Autor original: Luísa Gockel
Seção original: Artigos de opinião
Lucidio Bicalho*
Tanto os entendimentos do conceito de democracia quanto da sua arquitetura real são processos permanentes e dinâmicos, cada vez mais agregando novos significados e refletindo a complexidade e diversidade das sociedades. A democracia representativa tem nas eleições de representantes para os poderes Executivo e Legislativo seu eixo principal. Já os mecanismos de democracia participativa e direta devem expressar o compromisso autônomo do cidadão/ã com o interesse público, mais ainda do que se estivesse sujeito à organização dos partidos políticos e à delegação de poder. No Brasil, o referendo e o plebiscito são instrumentos constitucionais complementares de consulta e participação direta.
Adicionalmente, esses mecanismos lembram a gênese da legitimidade do sistema político: o poder do povo, que é o mandato da cidadania. Sob esse princípio fundamental foram erguidas as instituições que organizam a convivência entre as diversidades. E, como expressa a própria Constituição de 1988, esse poder pode ser exercido diretamente ou por meio de representantes. Nesse sentido, é legitimo que tal princípio seja estendido ao ciclo completo do sistema de planejamento e orçamento.
A intervenção direta no ciclo orçamentário, por exemplo, diminuiria o fosso existente entre representantes e representados. A não ser que se queira ainda acreditar, em pleno século XXI, na utopia cega (ou proposital) de que os políticos eleitos e a burocracia exercem a representatividade democrática perfeita. A verdade é que são elites que decidem os rumos das políticas públicas – em geral, enviesados pela ausência de um debate público amplo e popular.
É evidente que a participação social no ciclo de construção das políticas públicas não conduziria à arquitetura democrática perfeita, tão almejada por Rousseau, pois as organizações não-governamentais e os movimentos sociais não podem e não almejam representar toda a sociedade civil, muito menos aqueles que optam pelo distanciamento da esfera pública e se fecham em suas vidas privadas. Contudo esse raciocínio não invalida o fato de que a participação popular e o debate amplo aumentariam o controle social sobre o Estado e ajudaria a prevenir casos de corrupção, como os dos "neo-anões sanguessugas" do orçamento.

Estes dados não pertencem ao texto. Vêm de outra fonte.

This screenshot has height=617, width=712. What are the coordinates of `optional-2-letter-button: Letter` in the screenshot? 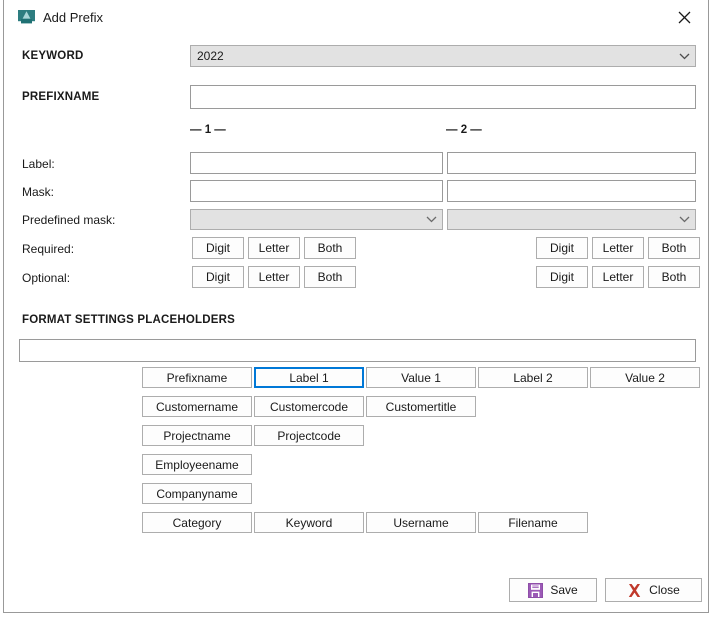 It's located at (618, 277).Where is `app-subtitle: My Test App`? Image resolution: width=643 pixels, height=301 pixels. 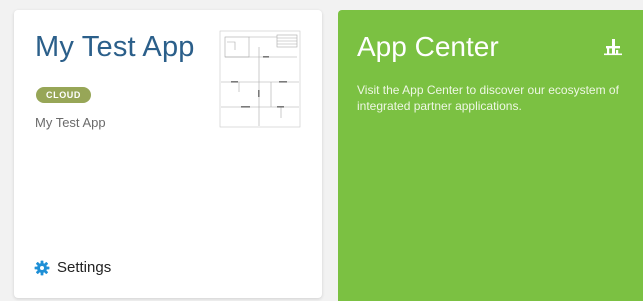
app-subtitle: My Test App is located at coordinates (70, 122).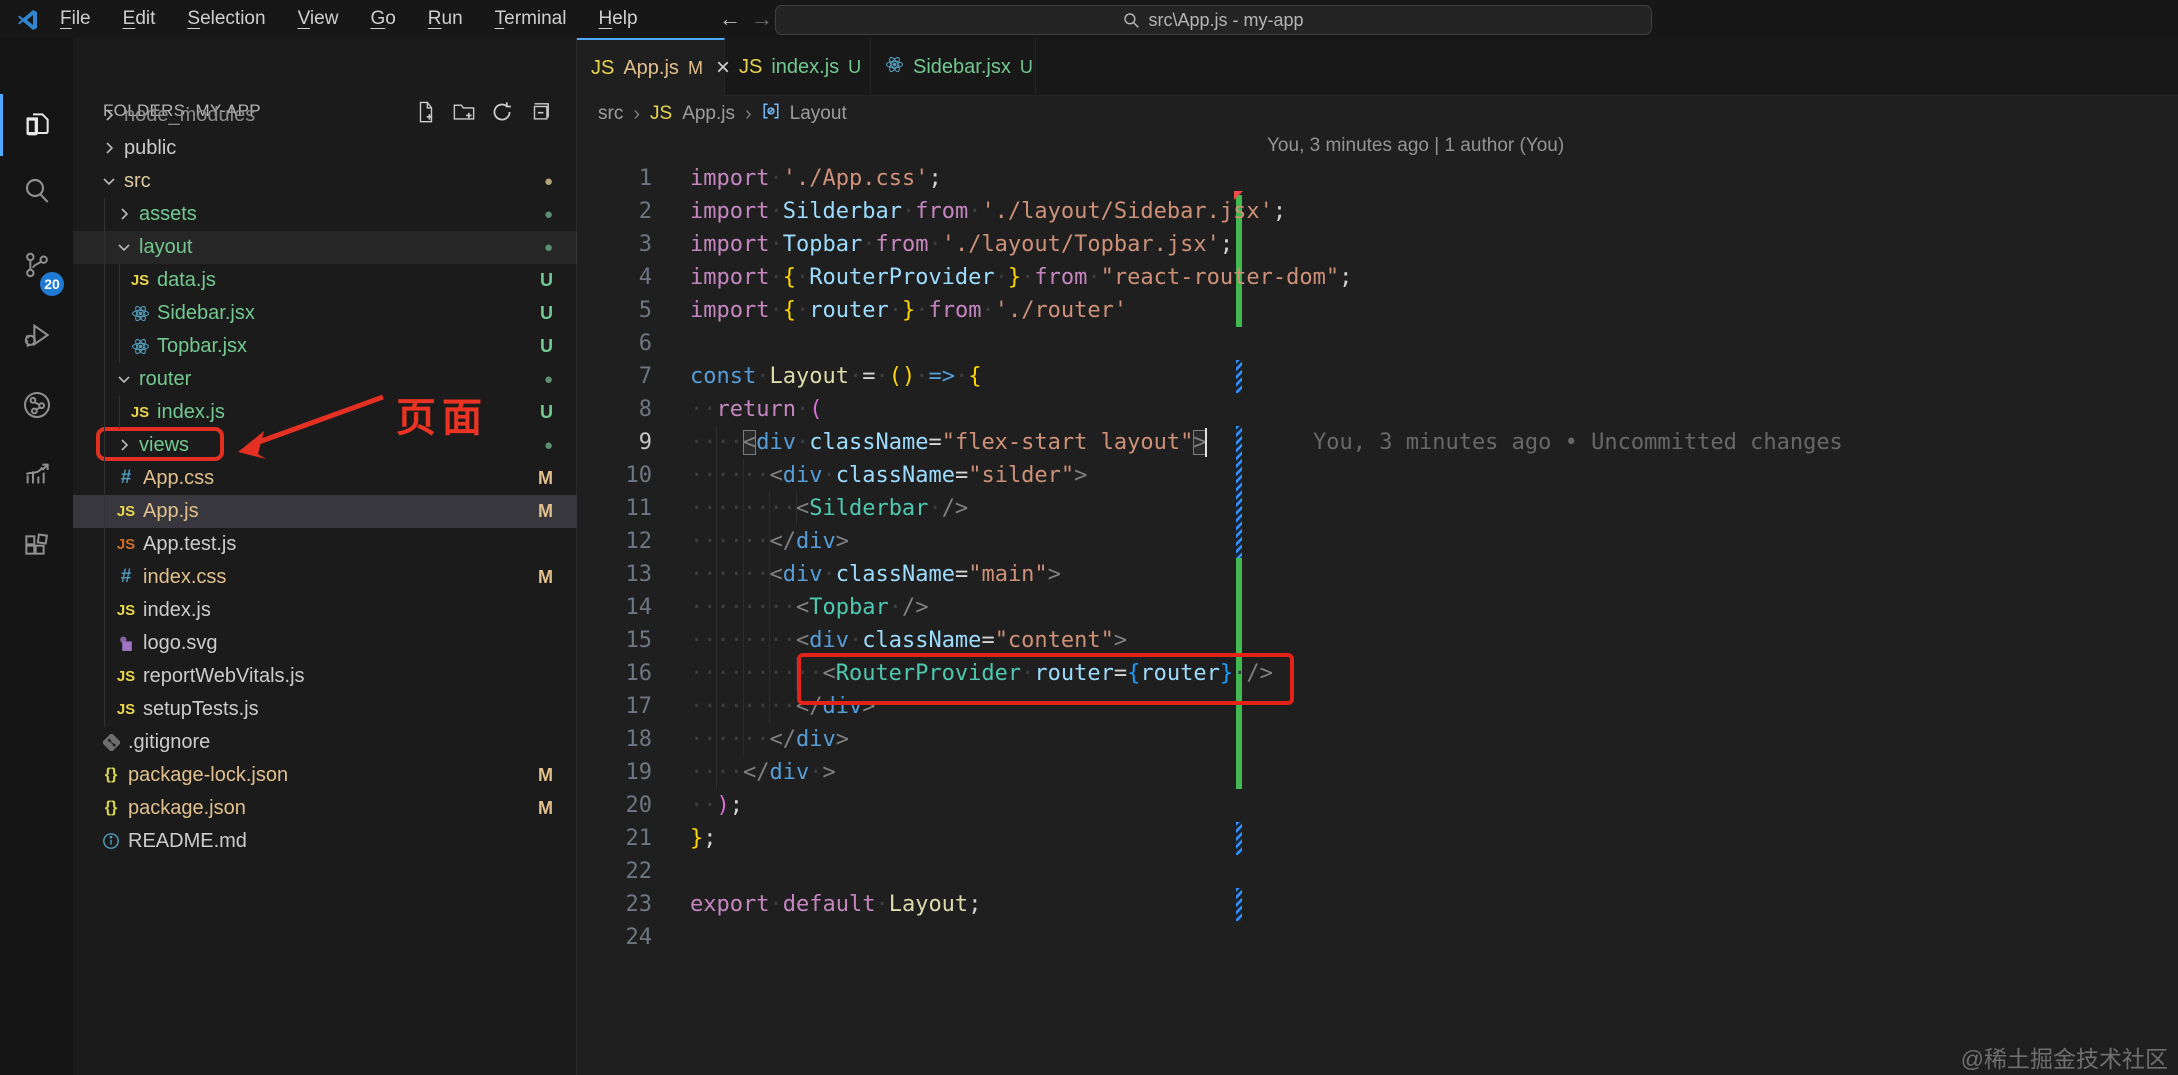 The width and height of the screenshot is (2178, 1075). Describe the element at coordinates (36, 190) in the screenshot. I see `search-view-icon` at that location.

O governo federal prepara-se para enviar ao Congresso um anteprojeto de lei com vistas a mudar a defasada lei de finanças públicas (4.320/64). Seria interessante saber do ministro Paulo Bernardo se entre os dispositivos do projeto o governo incluirá mecanismos de democracia participativa e direta no sistema de planejamento-orçamento (elaboração, execução e avaliação). Aliás, essa promessa foi feita pelo próprio ministro, em 28 de junho de 2005, a representantes da sociedade civil que atuam no campo democrático e popular, monitorando o gasto público.
Essa dúvida fundamenta-se na iniciativa inovadora, ainda que de alcance limitado, ocorrida em 2003, de construir um PPA participativo, já que o que foi discutido estava restrito às diretrizes gerais do plano, sem reflexo comprovado nas leis orçamentárias, que de fato alocam recursos. Na lei que instituiu o PPA 2004/2007, houve até à inclusão da previsão de participação da sociedade civil em fases do orçamento. Porém essa determinação virou letra morta.
Outra promessa que ainda não vingou diz respeito aos desdobramentos visando dar continuidade ao próprio “PPA participativo”. O governo assumiu o compromisso político de institucionalizar um “comitê permanente de acompanhamento do ciclo orçamentário”, iniciativa coordenada pela Secretaria Geral da Presidência e negociada com as organizações da sociedade civil, como a Associação Brasileira de ONGs (Abong) e a Inter-Redes. Esse projeto, apesar de tocar no mesmo tema da reforma orçamentária e poder ser desengavetado se houver vontade política, ainda não conseguiu avançar. Os esforços para implementar esse mecanismo de democracia participativa são claramente parcos. No mínimo, está tudo muito lento. De qualquer forma, será um erro grave se essa “arquitetura da participação” não for adicionada à proposta de reforma da 4.320/64.
Enfim, esses instrumentos de controle social deveriam fazer parte da nova lei de finanças públicas, com vistas a melhorar a transparência do orçamento federal. Porém as estratégias do governo não dialogam entre si. Fica a impressão de que o "a escuta forte" de 2003 foi apenas um uso instrumental da sociedade organizada. Já uma ausência de instrumentos de democracia participativa e direta na proposta de reforma da lei de finanças dará a certeza de falta de compromisso com a promessa de democratizar os espaços de decisão do Estado que definem o fim dado ao dinheiro dos cidadãos/ãs.
* Lucidio Bicalho é assistente de Política Fiscal e Orçamentária do Instituto de Estudos Socioeconômicos (Inesc).